** Start Material for this task **

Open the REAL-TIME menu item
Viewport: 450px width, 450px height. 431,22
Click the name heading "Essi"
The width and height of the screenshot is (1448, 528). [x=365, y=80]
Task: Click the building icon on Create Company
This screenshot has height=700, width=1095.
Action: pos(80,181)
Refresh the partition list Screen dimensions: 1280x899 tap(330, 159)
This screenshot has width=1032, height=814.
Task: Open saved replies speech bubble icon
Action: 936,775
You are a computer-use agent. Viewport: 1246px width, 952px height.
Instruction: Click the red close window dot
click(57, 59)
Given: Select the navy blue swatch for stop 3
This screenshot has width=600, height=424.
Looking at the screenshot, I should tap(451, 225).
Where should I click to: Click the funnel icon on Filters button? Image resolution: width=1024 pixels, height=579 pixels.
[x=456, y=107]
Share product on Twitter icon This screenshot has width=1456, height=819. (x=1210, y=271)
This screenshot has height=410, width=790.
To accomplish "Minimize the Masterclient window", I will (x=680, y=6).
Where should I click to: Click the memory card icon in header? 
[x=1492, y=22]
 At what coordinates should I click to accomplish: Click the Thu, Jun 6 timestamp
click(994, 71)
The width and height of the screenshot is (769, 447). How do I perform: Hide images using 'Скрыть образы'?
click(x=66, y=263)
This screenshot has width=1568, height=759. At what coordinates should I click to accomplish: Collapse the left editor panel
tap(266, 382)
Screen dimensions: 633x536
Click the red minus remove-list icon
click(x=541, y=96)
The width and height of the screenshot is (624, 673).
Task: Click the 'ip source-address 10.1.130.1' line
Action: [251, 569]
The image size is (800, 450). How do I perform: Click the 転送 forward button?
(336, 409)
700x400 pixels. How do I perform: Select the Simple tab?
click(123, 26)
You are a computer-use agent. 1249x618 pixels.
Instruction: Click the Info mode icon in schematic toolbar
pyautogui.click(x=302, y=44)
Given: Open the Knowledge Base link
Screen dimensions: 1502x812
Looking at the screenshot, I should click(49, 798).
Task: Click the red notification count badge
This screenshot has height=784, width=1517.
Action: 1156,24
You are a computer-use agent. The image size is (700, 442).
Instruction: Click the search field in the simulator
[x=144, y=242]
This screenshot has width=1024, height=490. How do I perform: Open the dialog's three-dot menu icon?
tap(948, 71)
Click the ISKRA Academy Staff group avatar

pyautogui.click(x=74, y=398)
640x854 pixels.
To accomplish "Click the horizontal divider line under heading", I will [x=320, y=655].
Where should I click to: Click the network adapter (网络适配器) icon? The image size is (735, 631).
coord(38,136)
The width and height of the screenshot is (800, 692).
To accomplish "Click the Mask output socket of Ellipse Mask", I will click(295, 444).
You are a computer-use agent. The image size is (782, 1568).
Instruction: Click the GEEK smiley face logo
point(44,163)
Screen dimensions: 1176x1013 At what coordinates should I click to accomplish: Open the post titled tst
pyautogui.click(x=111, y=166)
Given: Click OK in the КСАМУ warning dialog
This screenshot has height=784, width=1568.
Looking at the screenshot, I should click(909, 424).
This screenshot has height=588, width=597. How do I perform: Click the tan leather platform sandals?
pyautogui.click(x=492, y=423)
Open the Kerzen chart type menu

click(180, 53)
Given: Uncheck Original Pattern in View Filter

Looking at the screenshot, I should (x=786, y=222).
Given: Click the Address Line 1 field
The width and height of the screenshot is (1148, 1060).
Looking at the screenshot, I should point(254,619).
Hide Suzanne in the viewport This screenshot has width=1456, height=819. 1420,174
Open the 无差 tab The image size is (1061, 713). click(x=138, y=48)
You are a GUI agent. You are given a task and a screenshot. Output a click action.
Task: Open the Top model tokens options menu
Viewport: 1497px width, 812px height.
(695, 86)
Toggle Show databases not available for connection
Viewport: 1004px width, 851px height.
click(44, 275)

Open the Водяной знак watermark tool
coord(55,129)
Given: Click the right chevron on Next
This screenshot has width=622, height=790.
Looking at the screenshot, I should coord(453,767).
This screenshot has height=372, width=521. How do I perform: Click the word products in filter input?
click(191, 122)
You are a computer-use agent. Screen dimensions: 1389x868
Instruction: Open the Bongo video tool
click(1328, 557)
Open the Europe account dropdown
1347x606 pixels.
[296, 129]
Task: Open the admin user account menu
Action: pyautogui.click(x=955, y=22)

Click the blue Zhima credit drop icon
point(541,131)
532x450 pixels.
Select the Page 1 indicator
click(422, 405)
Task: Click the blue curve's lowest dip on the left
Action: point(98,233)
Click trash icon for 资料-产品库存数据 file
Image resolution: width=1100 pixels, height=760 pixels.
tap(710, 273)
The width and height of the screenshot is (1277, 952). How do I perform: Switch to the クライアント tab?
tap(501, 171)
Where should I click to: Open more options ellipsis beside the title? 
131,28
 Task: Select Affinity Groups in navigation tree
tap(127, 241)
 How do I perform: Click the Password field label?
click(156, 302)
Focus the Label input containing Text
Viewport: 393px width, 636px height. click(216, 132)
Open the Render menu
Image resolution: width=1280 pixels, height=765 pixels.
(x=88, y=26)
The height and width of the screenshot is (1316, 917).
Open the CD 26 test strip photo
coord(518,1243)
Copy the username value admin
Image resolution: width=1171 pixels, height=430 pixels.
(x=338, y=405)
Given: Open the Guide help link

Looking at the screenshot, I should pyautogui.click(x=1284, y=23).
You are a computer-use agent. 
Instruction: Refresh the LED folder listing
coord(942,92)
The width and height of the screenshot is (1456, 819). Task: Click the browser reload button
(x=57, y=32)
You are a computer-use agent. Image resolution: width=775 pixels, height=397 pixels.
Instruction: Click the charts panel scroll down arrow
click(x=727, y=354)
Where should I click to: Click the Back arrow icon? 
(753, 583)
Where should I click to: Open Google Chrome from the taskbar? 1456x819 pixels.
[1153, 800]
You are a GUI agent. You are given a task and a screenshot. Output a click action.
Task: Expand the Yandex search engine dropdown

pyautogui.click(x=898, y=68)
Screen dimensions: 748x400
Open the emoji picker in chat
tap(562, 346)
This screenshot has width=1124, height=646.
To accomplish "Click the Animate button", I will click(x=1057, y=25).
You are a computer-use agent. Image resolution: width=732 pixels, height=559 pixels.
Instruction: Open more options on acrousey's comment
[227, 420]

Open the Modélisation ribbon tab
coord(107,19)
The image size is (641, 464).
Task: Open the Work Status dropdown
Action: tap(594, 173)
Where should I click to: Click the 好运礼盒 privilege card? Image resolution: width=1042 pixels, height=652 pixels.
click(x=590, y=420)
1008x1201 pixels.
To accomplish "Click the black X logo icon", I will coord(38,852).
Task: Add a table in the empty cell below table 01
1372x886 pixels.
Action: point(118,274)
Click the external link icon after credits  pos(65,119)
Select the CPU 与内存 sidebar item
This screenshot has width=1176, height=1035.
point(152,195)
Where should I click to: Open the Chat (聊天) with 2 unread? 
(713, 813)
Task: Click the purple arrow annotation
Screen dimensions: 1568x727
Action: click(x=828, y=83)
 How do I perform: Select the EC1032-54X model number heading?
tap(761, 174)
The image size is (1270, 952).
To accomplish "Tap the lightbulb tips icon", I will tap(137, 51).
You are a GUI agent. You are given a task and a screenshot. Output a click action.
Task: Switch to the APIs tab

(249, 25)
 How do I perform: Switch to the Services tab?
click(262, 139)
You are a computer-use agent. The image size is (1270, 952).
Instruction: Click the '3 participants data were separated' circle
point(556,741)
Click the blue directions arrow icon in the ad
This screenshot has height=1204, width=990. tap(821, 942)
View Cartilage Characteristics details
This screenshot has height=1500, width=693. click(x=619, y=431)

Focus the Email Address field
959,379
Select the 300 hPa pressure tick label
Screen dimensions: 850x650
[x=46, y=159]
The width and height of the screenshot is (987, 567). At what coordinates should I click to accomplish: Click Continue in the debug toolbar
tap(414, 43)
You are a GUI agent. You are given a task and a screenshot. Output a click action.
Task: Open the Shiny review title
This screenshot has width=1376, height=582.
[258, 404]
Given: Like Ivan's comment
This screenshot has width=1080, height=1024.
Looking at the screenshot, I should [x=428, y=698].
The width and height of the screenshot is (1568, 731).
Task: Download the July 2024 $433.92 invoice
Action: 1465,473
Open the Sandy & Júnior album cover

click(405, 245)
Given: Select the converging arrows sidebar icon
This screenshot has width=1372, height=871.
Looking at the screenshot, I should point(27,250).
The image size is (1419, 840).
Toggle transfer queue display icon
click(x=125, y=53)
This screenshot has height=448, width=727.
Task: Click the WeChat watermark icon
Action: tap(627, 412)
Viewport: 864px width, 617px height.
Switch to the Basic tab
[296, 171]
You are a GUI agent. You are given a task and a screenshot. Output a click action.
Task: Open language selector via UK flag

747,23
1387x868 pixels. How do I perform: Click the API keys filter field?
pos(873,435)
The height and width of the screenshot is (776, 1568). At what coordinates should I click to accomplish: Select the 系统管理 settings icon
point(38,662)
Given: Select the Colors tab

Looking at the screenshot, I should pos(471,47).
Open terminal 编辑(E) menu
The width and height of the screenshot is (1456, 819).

** End Material for this task **

Task brief: Please gather every line of the records that contains the word "dimensions", matching case exactly, and copy each one.

Solution to this exercise:
Refresh the partition list Screen dimensions: 1280x899 tap(330, 159)
Screen dimensions: 633x536
Screen dimensions: 1502x812
Screen dimensions: 1176x1013 At what coordinates should I click to accomplish: Open the post titled tst
You are a computer-use agent. Screen dimensions: 1389x868
Screen dimensions: 748x400
Screen dimensions: 1568x727
Screen dimensions: 850x650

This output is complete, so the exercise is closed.